The Oakland Raiders are looking to move anywhere that includes a new stadium. Incredibly, San Diego remains an option with the Chargers leaving for Los Angeles.
On Tuesday, rumors started swirling that the Raiders, they of the Las Vegas interest, might be seeing their deal slip away. Much of the potential move was riding on Sheldon Adelson, a casino tycoon, who is reportedly wiping his hands clean of the situation. Now, with Goldman Sachs also thinking of pulling their investment money, Davis is desperate.
The Raiders have made it very clear they want to move. The fans have continued to support the team in light of recent winning ways, but a return to Oakland in 2017 would be ugly. Davis has made little progress on a stadium in the city, despite obvious needs to upgrade the ancient Oakland Coliseum.
So, what for Davis to do? Apparently call up San Diego and see if a move south could be in the cards.
“They did reach out and the Raiders have expressed, for a couple of years, that they would be open and interested in San Diego,” said Kevin Acee, a San Diego Union-Tribune columnist since 1999. “Is it going to happen? If I’m betting, I’d still bet on Las Vegas.”
The wounds are still fresh in San Diego. If you take a large enough whiff, you can still smell the stench of jerseys burning. Despite all that, Acee believes fans would be open to the Raiders coming to the city.
Still, the odds are not great. Owner John Spanos had an impossible time getting funding for a new stadium in San Diego, consistently seeing proposals get voted down. If Davis has real interest in moving down the coast, he better bring — and fill — his wallet.
“It would be very simple to say we are trading one owner that didn’t have a whole lot of resources to get something done for another owner who has even less resources to get something done,” Acee said. “It depends on who you ask on the issue. I will tell you that the feedback when this first broke a couple years ago, and yesterday, from fans, was the overwhelming majority said ‘we would welcome the Raiders in San Diego.'”
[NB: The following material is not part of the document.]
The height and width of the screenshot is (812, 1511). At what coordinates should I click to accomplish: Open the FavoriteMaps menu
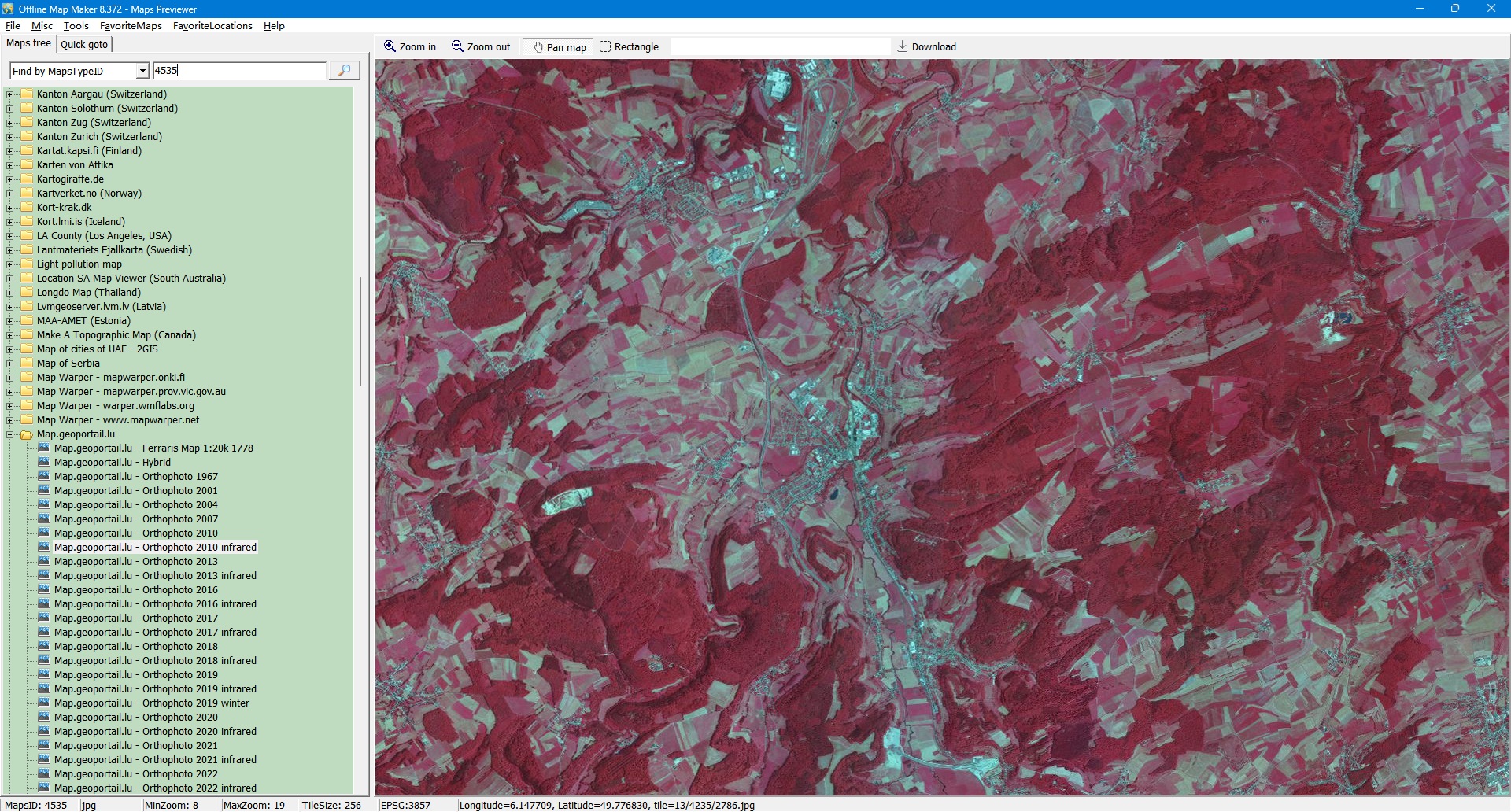(x=131, y=26)
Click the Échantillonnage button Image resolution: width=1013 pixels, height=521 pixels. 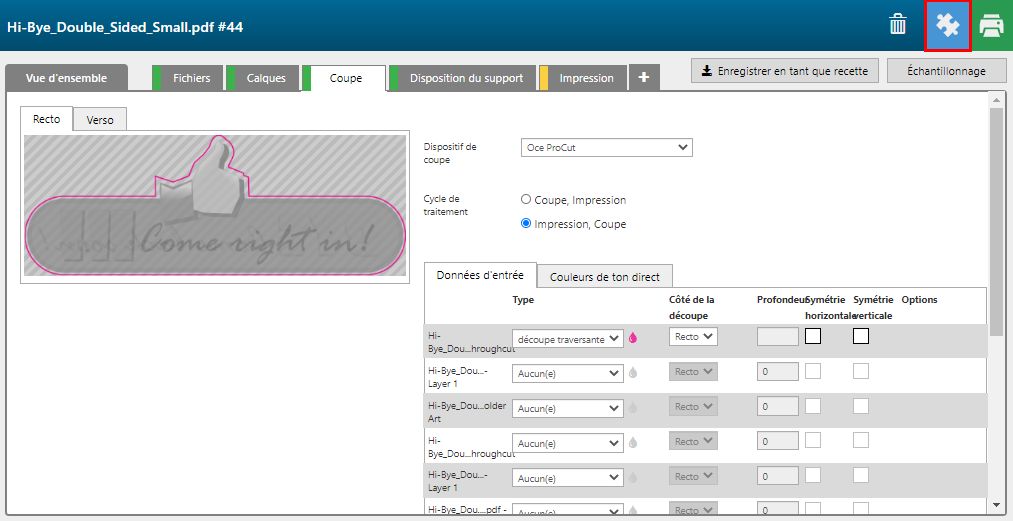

After all, a city about to be without professional football for the first time since 1960 can’t be choosy. It has to be said that San Diego does have options, including watching the best game of the week on local television instead of the recently-woeful Chargers. Another option would be traveling a few hours to Los Angeles to watch their relocated franchise.
On the surface, that seems like the obvious move for a diehard fan not ready to move on from Philip Rivers and Antonio Gates. Then again, this is anything but a surface issue.
“There are people that will still support them,” Acee said. “However, what you need to understand is that to San Diegans, Los Angeles is another country. We don’t like L.A. I don’t think L.A. really knows we exist except when they want to take a short vacation. We don’t like L.A. We are everything they are not, with the traffic, with the smog, with the attitude, with Hollywood. We are a big small town or a small big town, take your choice. We’re laid back. We hate L.A. Not only did they leave us, they left us for our mortal enemy.”
If there is any thought of San Diego ponying up more dough after losing an NFL team, it seems to be a pipe dream. Building in California has been virtually impossible with public money, something that speaks to larger financial issues within the state.
“At best, it would be the money they offered the Chargers,” Acee said. “There is not going to be any more. If there is one guy who would, I think, settle for a less expensive stadium, it is Mark Davis.”